Newspaper articles, in my opinion, are the easiest to write out of all the writing types. The reason for this is because you always already know what the central idea of your piece is, i.e. the event that has just happened that you want to write about. Although being somewhat limited on what you can write about since you can’t let your imagination run wild, it does save a lot of energy in terms of crafting on and on about what your subject should be.
Another reason why newspaper articles are dead easy to write about is because examples are everywhere. Literally everywhere. Just go downstairs to your nearest convenience store to pick up an example from a professional writer – for stuff like writing speeches and proposals, examples like these are much harder to find. Usually you just end up with student-written examples with decent grades; it’s usually not what a pro would write like. In case you haven’t gotten my message yet from reading what I just wrote: go and get yourself a newspaper and start reading already.

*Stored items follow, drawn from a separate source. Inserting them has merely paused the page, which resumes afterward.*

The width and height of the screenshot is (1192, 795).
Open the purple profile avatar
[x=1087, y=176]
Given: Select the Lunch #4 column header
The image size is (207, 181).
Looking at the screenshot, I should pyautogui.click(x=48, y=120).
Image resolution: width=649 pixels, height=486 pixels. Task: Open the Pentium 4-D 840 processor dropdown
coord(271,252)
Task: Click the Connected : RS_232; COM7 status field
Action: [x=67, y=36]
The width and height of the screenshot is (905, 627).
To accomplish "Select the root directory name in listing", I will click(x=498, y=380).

Now onto how to actually write one – it helps it if you have some kind of article to refer to while you read this. First of all, you have to identify what you’re going to write about. In other words, the nature of the event you’re writing about. Economics? Crime? Psychology? Chemistry? Nobel Prize awards? With different subjects in mind, there are different ways to approach how you should make a point in an article (I’ll mention a bit more about this near the end!)

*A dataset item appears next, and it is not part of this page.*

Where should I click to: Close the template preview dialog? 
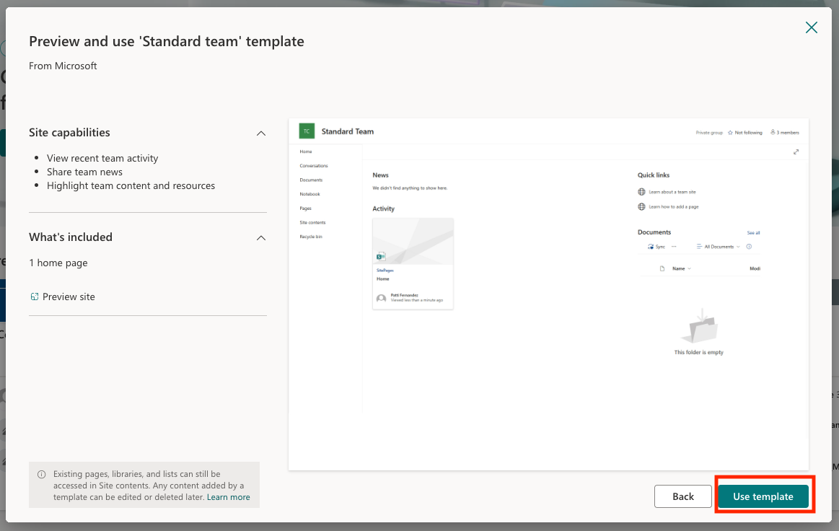coord(811,28)
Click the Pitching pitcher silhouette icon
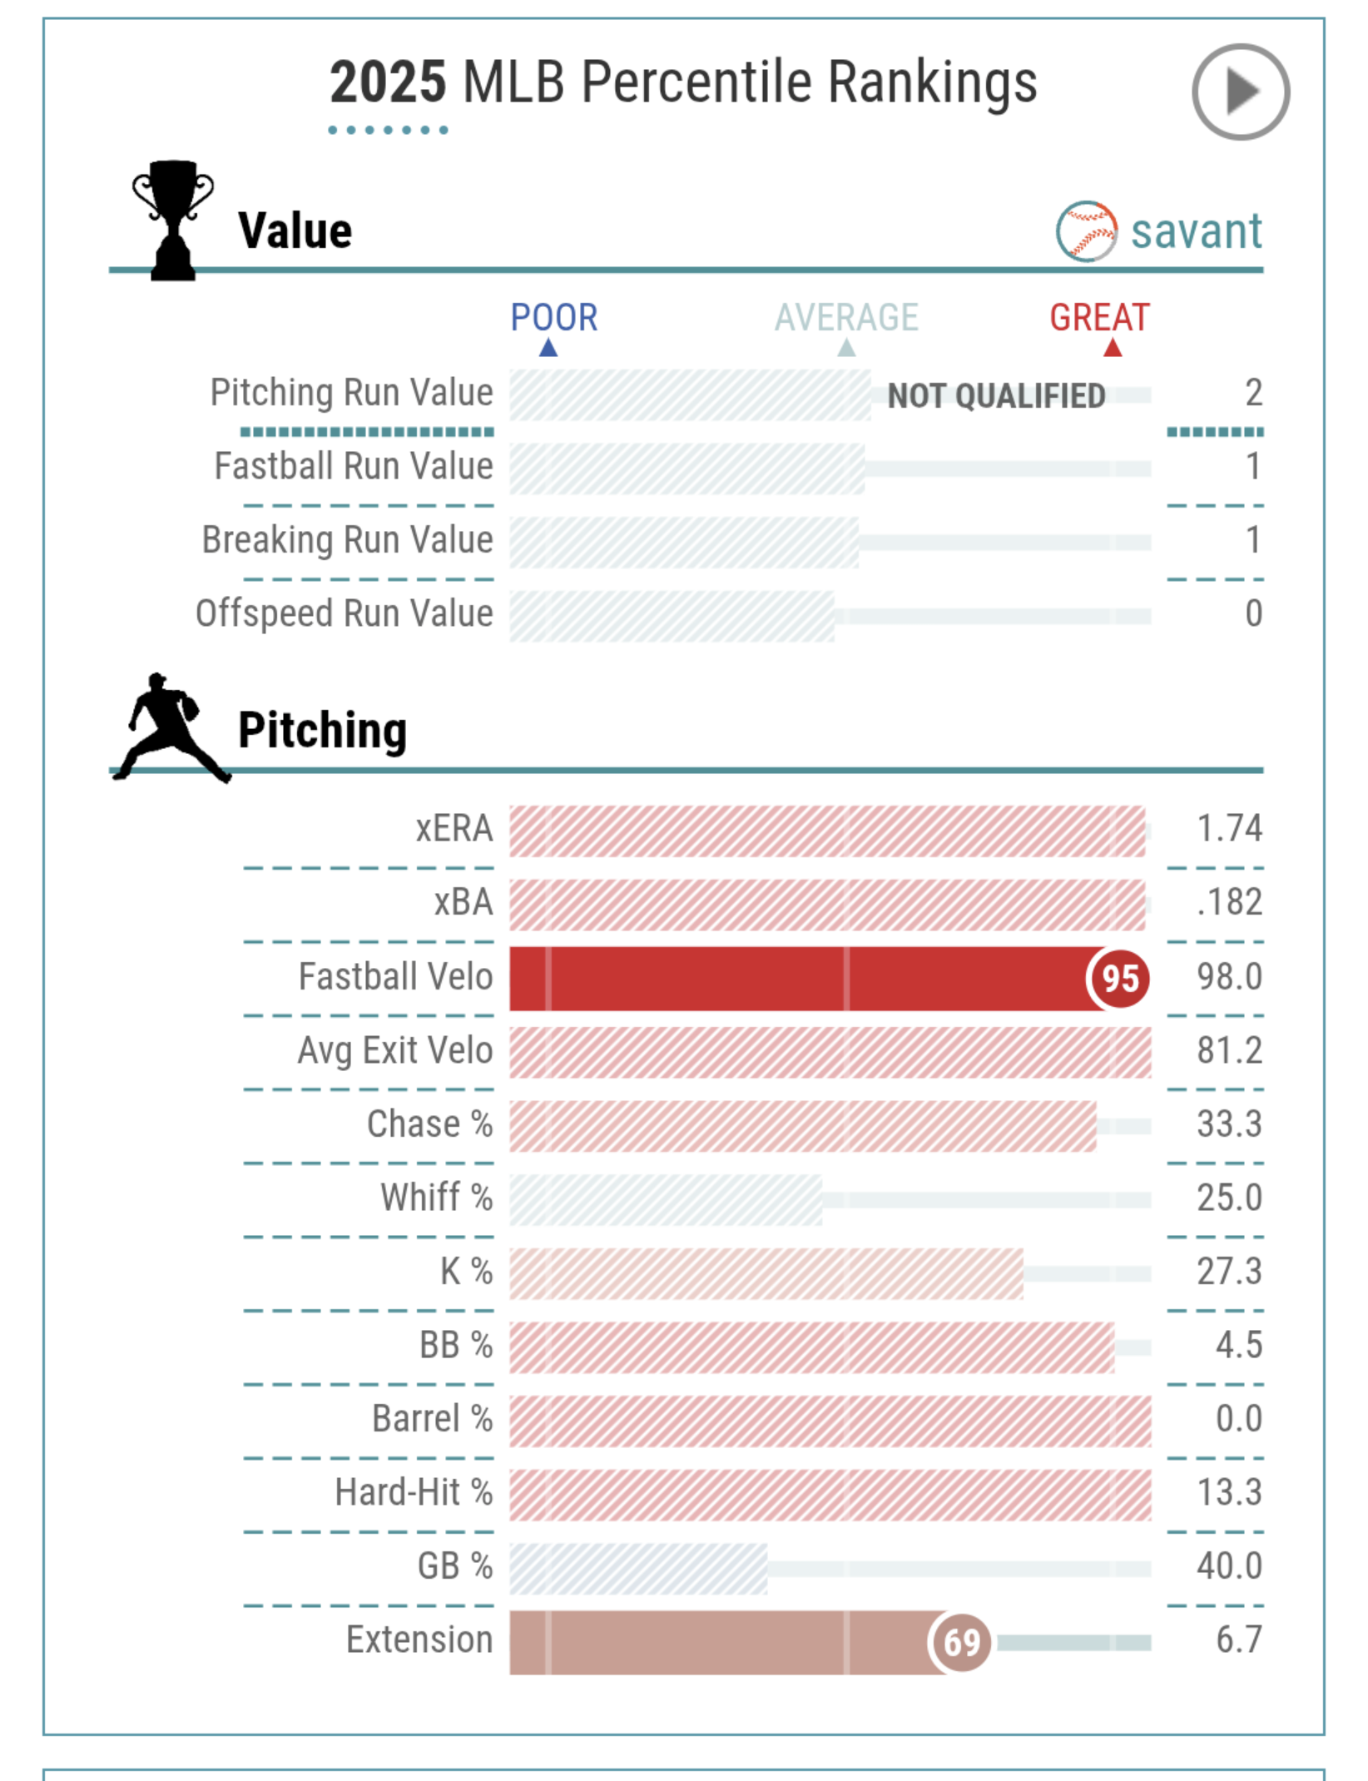Image resolution: width=1368 pixels, height=1781 pixels. [171, 728]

Like many other pieces, the typical article has an introduction, body and conclusion. Chronological order. However, some articles do like to go in reverse chronological order, for example, if they’re talking about something caused by a historic event. You also need a title and usually a subtitle, like a slightly more elaborated version of the title right under it. Titles in these articles are different – you basically summarize the entire event in less than ten words, and your subtitle is around 20 words. So let’s say you have a criminal breaking out of prison. You can have something like “Desperado smashes out of bars” and your subtitle could be “At 7:32a.m. yesterday, a murderer was missing from his cell which was found with three of its bars broken”. Note how firstly I picked fancy words like “desperado”, which basically means “outlaw” to catch the readers attention. The word “smashes” implies violence, and using “bars” basically means “prison” when you associate it with “desperado”. In my subtitle, I specified the time, what the person was (i.e. a murderer) and elaborated on my title in terms of the “smashes out of bars”. Remember – if your title doesn’t catch the reader’s attention, there’s next to zero hope that they’ll read on.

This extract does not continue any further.